Constitutive Protein Kinase G Activation Exacerbates Stress-induced Cardiomyopathy.

Background and purpose Heart failure is associated with high morbidity and mortality, and new therapeutic targets are needed. Preclinical data suggest that pharmacological activation of protein kinase G (PKG) can reduce maladaptive ventricular remodeling and cardiac dysfunction in the stressed heart. However, clinical trial results have been mixed, and the effects of long-term PKG activation in the heart are unknown. Experimental approach We characterized the cardiac phenotype of mice carrying a heterozygous knock-in mutation of PKG1 (Prkg1R177Q/+ ), which causes constitutive, cGMP-independent activation of the kinase.

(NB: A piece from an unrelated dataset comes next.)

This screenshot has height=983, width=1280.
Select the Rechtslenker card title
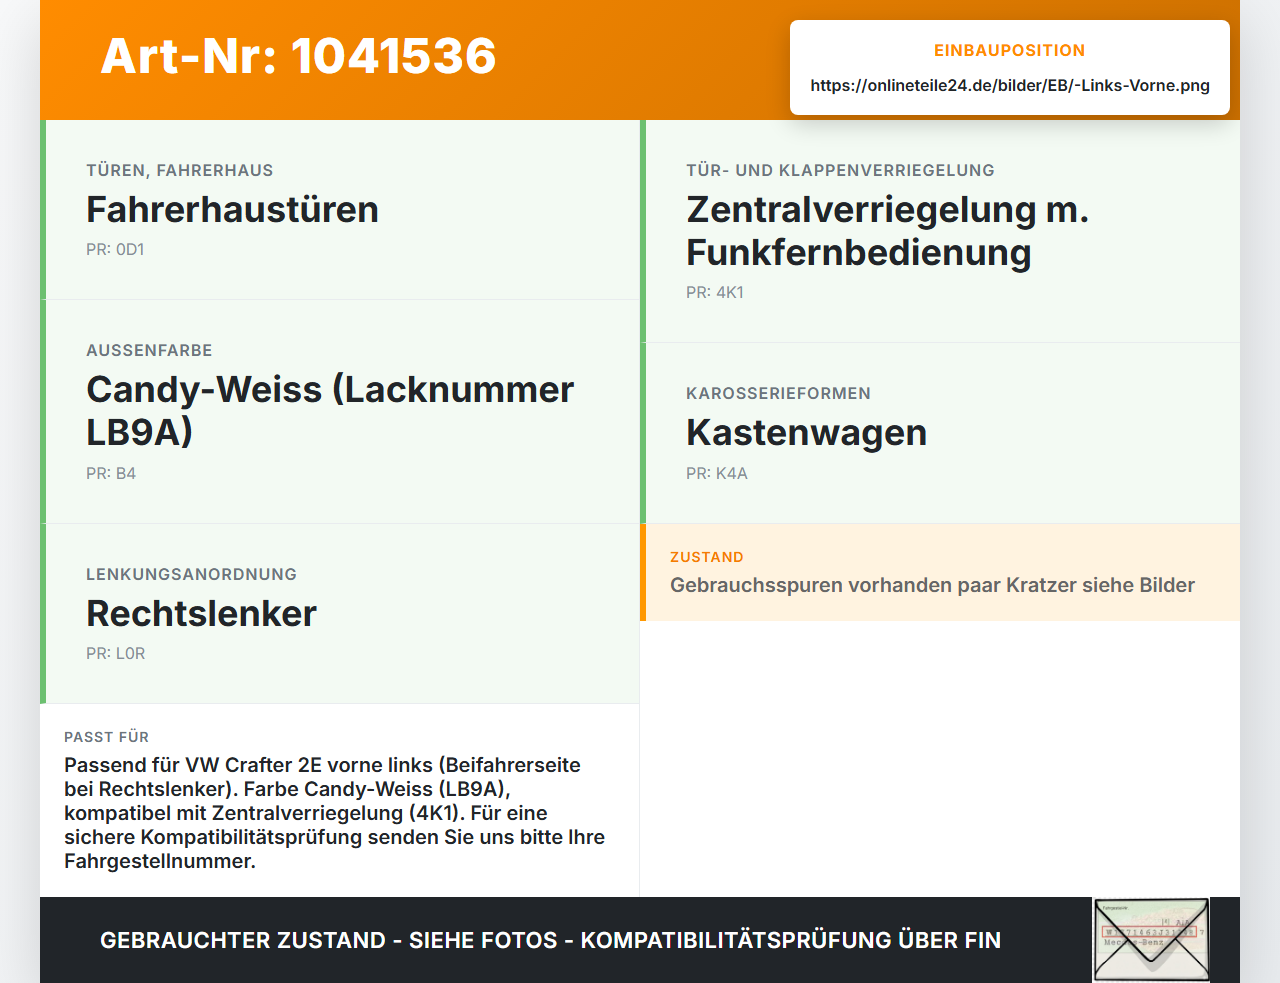coord(201,613)
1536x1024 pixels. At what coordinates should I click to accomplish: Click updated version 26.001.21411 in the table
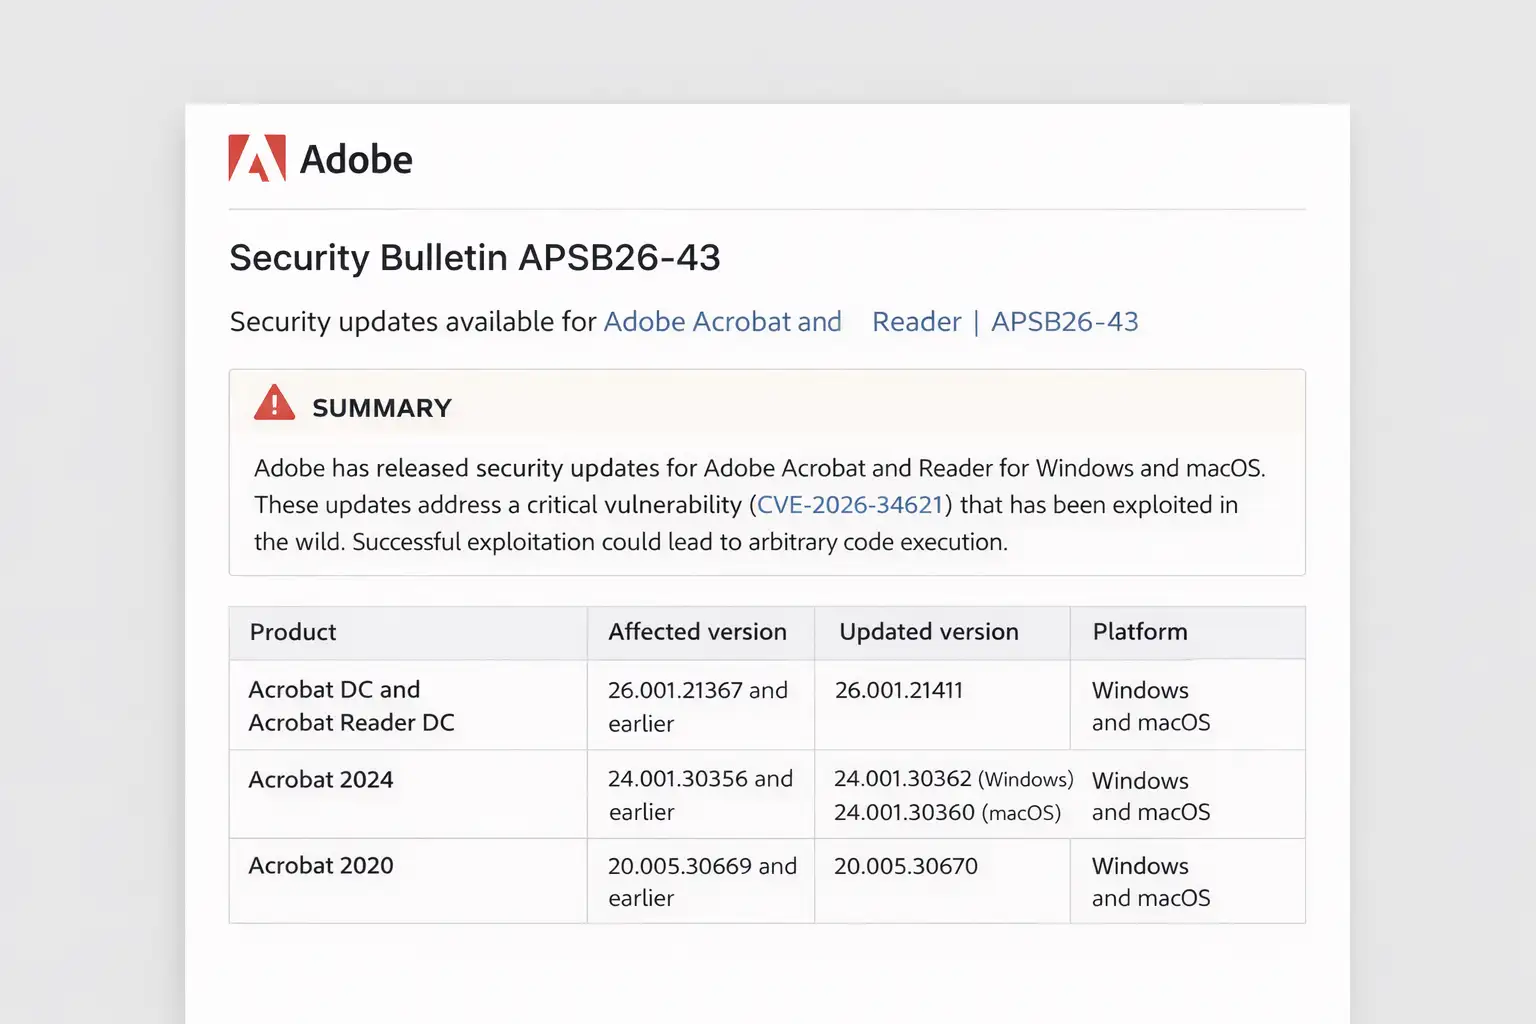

We examined isolated cardiac myocytes and intact mice, the latter after stress induced by surgical transaortic constriction or angiotensin II (Ang II) infusion. Key results Cardiac myocytes from Prkg1R177Q/+ mice showed altered phosphorylation of sarcomeric proteins and reduced contractility in response to electrical stimulation, compared to cells from wild type mice. Under basal conditions, young PKG1R177Q/+ mice exhibited no obvious cardiac abnormalities, but aging animals developed mild increases in cardiac fibrosis. In response to Ang II infusion or fixed pressure overload induced by transaortic constriction, young PKGR177Q/+ mice exhibited excessive hypertrophic remodeling with increased fibrosis and myocyte apoptosis, leading to increased left ventricular dilation and dysfunction compared to wild type litter mates. Conclusion and implications Long-term PKG1 activation in mice may be harmful to the heart, especially in the presence of pressure overload and neurohumoral stress.